Reuse of the entire outer sub-queries is cumbersome for reading and making changes, and it would be greatly beneficial if they could be defined once and reused. So this is a question about creating reusable SQL-queries, but with distinct inner sub-queries that are passed on as arguments.
For my examples, I will present a simplified case that has the same issue as my real code.
We're using Oracle SQL for our project.
Say that we have a database for a school or university, with the tables PERSON, STUDENT, GRADE and COURSE, and all are connected by FK-relationships.

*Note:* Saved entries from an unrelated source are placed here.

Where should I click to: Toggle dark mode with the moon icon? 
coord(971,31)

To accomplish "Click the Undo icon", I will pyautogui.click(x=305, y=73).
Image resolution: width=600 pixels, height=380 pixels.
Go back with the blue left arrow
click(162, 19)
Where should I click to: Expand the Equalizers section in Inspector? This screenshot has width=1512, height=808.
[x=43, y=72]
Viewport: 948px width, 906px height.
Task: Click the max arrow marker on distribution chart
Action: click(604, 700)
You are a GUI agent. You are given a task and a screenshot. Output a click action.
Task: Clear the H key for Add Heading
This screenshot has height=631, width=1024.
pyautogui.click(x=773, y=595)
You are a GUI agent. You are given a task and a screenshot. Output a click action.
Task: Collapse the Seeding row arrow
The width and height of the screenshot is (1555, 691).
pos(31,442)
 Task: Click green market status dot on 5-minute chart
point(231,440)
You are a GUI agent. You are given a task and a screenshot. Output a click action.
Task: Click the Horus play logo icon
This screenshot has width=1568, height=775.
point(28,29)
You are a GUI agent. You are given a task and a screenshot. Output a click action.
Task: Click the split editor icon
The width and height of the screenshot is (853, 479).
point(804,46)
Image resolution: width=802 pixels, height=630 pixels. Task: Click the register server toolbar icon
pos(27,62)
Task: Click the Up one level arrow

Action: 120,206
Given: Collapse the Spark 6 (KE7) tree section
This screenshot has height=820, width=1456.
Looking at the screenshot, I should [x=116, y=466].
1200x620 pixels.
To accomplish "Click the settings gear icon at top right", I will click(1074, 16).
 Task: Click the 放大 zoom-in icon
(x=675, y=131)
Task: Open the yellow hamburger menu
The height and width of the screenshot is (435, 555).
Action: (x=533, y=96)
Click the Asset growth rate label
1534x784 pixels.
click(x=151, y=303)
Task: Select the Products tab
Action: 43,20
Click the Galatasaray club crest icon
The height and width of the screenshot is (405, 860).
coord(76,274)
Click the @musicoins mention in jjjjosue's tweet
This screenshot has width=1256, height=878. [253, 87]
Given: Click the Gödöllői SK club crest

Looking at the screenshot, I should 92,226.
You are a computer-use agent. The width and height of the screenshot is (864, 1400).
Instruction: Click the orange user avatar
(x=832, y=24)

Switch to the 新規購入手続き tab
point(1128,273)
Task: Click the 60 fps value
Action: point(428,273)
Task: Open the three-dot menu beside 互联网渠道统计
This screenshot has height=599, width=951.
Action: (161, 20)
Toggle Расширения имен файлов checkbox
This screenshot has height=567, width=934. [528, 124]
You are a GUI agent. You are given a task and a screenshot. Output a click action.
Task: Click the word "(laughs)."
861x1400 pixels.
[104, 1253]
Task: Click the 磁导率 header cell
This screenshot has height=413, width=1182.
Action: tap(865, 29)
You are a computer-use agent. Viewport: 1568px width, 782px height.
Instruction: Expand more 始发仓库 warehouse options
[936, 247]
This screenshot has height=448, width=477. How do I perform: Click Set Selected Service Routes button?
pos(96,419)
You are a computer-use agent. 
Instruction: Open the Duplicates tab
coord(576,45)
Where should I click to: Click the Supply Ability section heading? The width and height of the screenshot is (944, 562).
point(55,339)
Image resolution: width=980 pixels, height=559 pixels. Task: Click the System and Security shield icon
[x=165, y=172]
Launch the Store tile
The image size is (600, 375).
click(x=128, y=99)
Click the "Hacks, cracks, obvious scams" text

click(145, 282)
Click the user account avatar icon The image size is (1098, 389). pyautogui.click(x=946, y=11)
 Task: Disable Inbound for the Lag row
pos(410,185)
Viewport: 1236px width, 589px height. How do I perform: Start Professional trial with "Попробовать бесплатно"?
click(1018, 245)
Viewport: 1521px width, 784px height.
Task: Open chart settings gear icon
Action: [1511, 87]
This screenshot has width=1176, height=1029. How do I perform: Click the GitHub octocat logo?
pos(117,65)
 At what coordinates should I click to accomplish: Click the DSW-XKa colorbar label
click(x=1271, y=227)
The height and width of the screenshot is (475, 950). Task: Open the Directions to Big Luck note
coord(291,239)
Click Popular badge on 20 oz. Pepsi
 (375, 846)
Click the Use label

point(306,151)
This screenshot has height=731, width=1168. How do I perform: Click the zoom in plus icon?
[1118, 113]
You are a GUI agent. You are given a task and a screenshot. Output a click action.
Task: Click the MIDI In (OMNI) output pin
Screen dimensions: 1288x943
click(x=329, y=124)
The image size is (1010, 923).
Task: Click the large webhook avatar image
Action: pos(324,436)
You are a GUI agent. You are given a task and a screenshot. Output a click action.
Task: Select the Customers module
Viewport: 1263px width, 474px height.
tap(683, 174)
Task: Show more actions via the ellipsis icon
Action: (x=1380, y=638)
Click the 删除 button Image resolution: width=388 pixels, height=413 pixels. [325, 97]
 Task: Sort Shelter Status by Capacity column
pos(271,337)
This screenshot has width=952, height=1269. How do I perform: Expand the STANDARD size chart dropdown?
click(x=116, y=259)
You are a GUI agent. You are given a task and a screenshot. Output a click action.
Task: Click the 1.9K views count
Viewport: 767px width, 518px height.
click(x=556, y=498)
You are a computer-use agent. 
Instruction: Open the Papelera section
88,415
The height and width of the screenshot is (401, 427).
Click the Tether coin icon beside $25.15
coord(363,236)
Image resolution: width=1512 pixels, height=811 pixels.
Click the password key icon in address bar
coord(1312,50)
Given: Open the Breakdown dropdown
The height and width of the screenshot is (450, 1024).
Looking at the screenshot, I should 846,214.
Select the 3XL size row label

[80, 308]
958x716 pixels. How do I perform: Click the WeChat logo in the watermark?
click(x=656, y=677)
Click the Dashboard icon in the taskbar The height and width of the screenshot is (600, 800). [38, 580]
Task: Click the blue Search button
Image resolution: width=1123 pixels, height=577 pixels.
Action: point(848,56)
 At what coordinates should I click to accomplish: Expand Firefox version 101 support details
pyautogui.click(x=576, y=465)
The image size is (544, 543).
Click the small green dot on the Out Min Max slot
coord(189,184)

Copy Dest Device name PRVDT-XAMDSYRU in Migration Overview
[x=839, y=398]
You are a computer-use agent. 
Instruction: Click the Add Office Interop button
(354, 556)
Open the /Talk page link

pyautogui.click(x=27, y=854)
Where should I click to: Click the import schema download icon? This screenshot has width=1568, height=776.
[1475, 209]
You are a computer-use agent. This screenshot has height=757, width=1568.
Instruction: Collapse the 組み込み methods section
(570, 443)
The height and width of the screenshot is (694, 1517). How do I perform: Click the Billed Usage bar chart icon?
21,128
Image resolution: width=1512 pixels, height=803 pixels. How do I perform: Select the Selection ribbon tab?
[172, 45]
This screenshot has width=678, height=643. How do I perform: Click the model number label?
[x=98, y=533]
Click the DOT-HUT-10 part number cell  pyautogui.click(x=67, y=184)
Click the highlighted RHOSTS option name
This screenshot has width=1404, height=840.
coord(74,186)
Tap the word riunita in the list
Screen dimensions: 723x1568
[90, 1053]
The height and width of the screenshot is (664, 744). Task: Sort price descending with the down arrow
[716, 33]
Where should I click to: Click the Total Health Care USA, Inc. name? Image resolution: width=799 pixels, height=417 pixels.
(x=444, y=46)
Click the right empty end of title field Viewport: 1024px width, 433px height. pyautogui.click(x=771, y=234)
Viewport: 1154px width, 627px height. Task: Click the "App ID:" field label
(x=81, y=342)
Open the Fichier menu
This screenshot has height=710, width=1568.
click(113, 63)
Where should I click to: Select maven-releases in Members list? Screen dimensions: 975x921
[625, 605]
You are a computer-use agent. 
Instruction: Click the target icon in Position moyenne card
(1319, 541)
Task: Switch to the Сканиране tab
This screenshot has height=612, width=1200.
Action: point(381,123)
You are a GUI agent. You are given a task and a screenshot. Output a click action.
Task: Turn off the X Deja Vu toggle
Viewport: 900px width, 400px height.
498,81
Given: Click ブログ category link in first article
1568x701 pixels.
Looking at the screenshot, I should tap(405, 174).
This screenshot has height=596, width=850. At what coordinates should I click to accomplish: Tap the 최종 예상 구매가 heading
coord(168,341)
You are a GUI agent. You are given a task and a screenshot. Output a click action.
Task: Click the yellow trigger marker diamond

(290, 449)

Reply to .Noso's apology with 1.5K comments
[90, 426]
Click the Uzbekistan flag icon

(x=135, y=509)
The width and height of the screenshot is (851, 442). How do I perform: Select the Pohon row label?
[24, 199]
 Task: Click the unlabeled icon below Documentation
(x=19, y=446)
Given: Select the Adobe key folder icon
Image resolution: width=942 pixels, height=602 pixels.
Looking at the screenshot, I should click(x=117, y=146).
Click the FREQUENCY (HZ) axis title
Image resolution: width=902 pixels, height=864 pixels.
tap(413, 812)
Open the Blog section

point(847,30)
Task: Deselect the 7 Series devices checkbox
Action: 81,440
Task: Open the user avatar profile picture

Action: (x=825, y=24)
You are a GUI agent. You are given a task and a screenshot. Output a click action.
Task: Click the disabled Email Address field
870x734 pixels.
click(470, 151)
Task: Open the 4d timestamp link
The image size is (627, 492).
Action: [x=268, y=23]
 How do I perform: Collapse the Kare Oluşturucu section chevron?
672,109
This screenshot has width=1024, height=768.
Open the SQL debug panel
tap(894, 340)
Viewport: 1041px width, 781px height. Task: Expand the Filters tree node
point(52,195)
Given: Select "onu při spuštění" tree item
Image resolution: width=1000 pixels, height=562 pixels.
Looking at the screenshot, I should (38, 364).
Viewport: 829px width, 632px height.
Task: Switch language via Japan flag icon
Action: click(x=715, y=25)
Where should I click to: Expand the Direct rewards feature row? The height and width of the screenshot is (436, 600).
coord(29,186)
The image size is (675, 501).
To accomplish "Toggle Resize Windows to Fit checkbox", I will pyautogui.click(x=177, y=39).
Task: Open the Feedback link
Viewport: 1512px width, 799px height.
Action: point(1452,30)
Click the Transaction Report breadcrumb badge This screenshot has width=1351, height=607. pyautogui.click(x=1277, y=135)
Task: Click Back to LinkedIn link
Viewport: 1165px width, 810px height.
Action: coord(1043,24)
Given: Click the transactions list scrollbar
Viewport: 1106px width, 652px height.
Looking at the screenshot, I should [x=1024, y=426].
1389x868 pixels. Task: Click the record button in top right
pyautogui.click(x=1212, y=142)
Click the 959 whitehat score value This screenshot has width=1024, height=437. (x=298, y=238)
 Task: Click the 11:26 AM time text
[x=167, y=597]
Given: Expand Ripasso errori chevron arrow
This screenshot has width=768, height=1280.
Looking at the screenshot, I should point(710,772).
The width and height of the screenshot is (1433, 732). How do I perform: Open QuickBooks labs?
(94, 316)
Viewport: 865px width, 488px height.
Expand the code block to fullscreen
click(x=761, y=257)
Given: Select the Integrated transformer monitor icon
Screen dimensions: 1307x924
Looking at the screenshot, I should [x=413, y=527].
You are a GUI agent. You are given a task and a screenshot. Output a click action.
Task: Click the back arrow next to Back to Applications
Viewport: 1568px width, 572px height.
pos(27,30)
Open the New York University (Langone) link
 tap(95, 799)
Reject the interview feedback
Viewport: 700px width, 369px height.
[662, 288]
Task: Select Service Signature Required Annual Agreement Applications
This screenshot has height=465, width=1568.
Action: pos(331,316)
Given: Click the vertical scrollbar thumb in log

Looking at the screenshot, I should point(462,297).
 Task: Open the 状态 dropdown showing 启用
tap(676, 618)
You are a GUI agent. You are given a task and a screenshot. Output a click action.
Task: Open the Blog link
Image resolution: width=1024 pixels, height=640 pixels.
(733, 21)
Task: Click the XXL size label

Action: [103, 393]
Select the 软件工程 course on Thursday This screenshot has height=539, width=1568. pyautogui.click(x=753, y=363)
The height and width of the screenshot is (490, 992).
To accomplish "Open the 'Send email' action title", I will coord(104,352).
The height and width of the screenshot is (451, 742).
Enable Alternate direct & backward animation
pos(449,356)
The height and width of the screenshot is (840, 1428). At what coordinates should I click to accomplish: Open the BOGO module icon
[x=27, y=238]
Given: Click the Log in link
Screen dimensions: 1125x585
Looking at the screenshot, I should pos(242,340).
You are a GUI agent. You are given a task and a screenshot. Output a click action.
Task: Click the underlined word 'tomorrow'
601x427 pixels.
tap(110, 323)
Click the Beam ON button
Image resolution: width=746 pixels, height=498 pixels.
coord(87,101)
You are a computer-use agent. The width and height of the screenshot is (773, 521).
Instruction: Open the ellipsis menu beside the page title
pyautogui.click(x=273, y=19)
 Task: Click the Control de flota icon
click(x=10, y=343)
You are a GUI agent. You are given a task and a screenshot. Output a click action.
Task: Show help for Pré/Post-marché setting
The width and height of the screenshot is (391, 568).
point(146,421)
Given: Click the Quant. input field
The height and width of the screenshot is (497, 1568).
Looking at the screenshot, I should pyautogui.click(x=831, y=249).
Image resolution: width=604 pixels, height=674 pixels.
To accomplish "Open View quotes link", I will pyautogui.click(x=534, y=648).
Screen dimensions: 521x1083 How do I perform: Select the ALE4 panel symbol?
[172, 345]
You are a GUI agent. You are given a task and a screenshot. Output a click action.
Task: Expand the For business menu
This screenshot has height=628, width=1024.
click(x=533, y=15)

I need to run a query which gathers a list, counting up the number of people once for every criteria:
Number of students whose last name begin on the letter 'E'
Number of students older than 20 years
Number of people (including but not limited to students) who are female
Number of students who passed the course "Intermediate Norwegian" with grade B or higher
The expected outcome:
| Description | Number_of_students
1 | Last names beginning with letter "E" | 32
2 | Older than 20 years | 154
3 | All female persons | 356
4 | Passed "Intermediate Norwegian" with grade >= B | 12
Below is a query which should satisfy what I need.
It consists of several sub-queries joined by UNION, and all have their own distinct inner query.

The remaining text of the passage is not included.